START

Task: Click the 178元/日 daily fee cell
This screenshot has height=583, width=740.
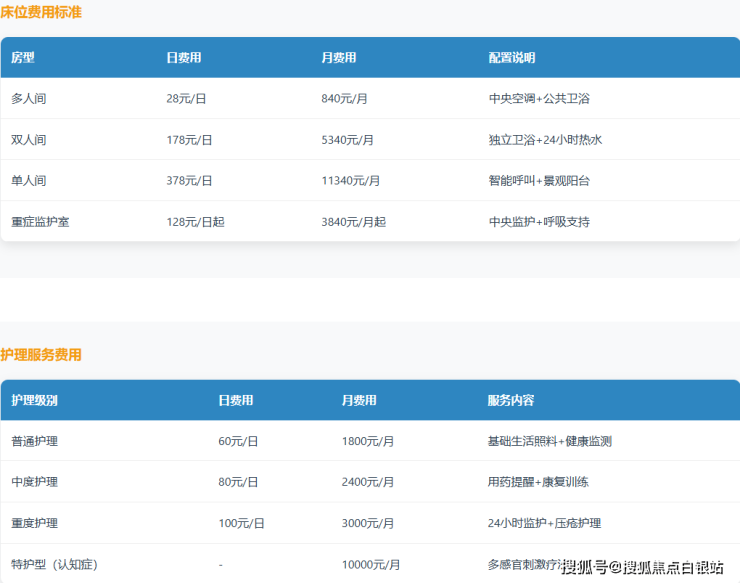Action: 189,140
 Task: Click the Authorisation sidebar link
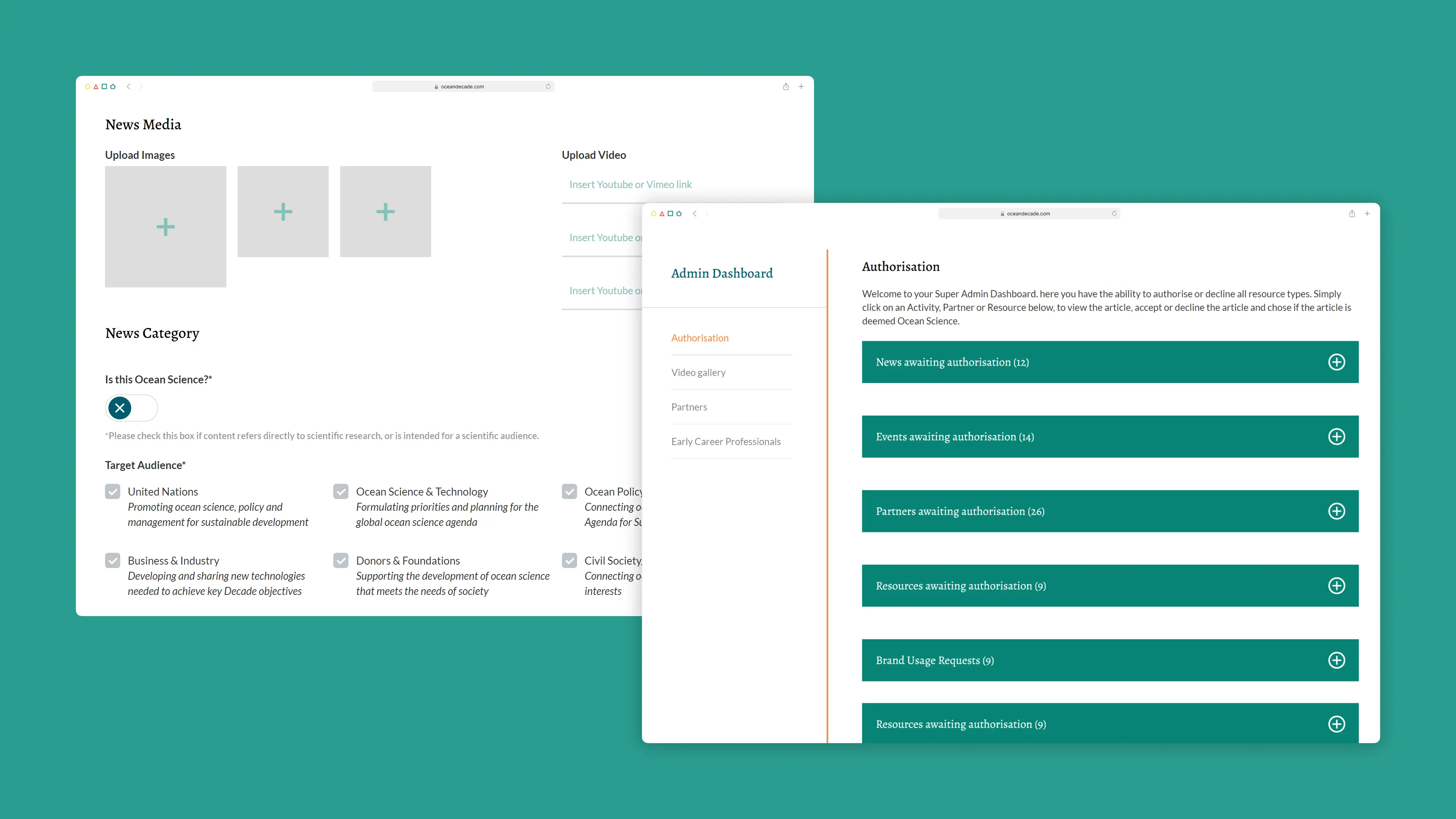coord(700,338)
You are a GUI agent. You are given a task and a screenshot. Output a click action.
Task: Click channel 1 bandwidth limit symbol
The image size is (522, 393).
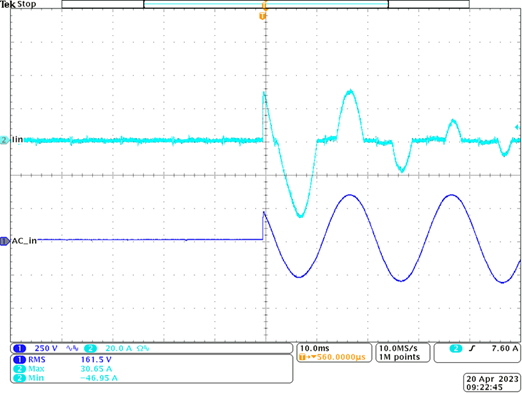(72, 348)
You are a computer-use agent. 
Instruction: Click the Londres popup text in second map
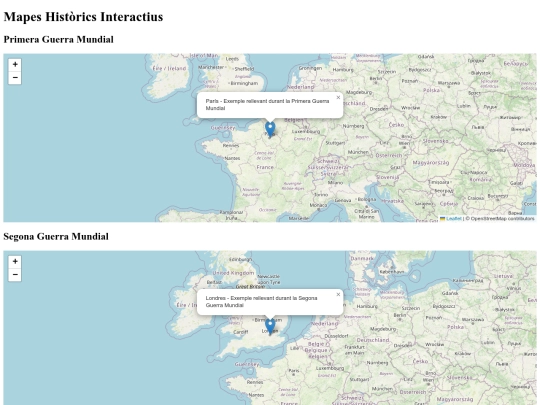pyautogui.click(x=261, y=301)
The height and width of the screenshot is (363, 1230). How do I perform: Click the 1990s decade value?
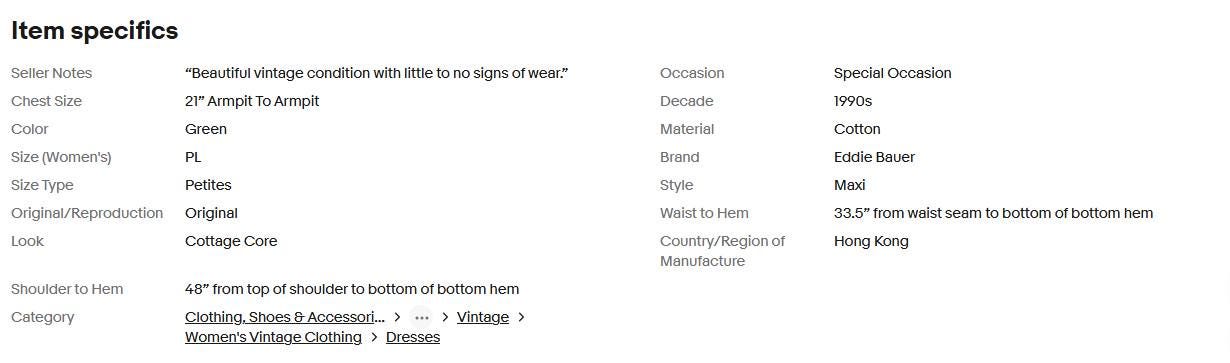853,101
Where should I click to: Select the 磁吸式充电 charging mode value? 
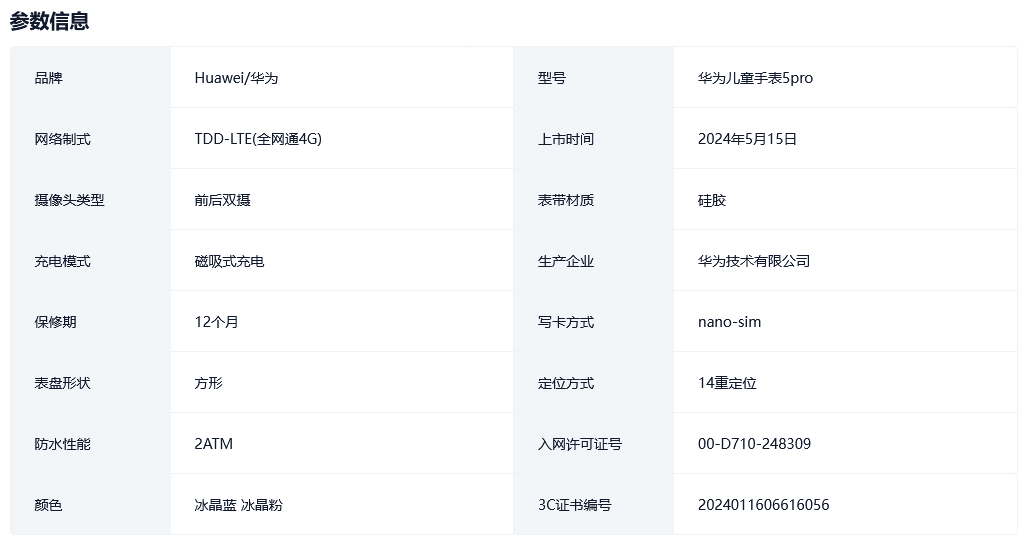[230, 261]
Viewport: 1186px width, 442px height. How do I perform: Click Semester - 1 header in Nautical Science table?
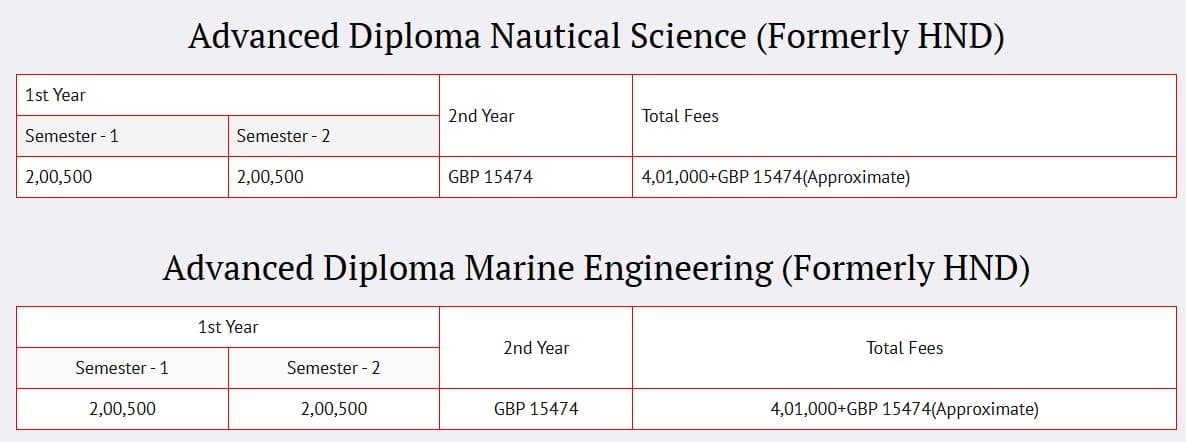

END

Your instructions: Rewrite all of the lines above, swapping "screenshot" for "screen image" wherever it occurs and changing nothing else. Omit the pictures.

Full response:
Task: Click the 178元/日 daily fee cell
This screen image has height=583, width=740.
Action: 189,140
 Task: Click the Authorisation sidebar link
coord(700,338)
You are a GUI agent. You are given a task and a screen image. Output a click action.
Task: Click channel 1 bandwidth limit symbol
The image size is (522, 393).
(72, 348)
You are a computer-use agent. 
Instruction: Click the Londres popup text in second map
pyautogui.click(x=261, y=301)
The height and width of the screen image is (363, 1230). How do I perform: Click the 1990s decade value?
853,101
Where should I click to: Select the 磁吸式充电 charging mode value? 
[230, 261]
Viewport: 1186px width, 442px height. How do I perform: Click Semester - 1 header in Nautical Science table?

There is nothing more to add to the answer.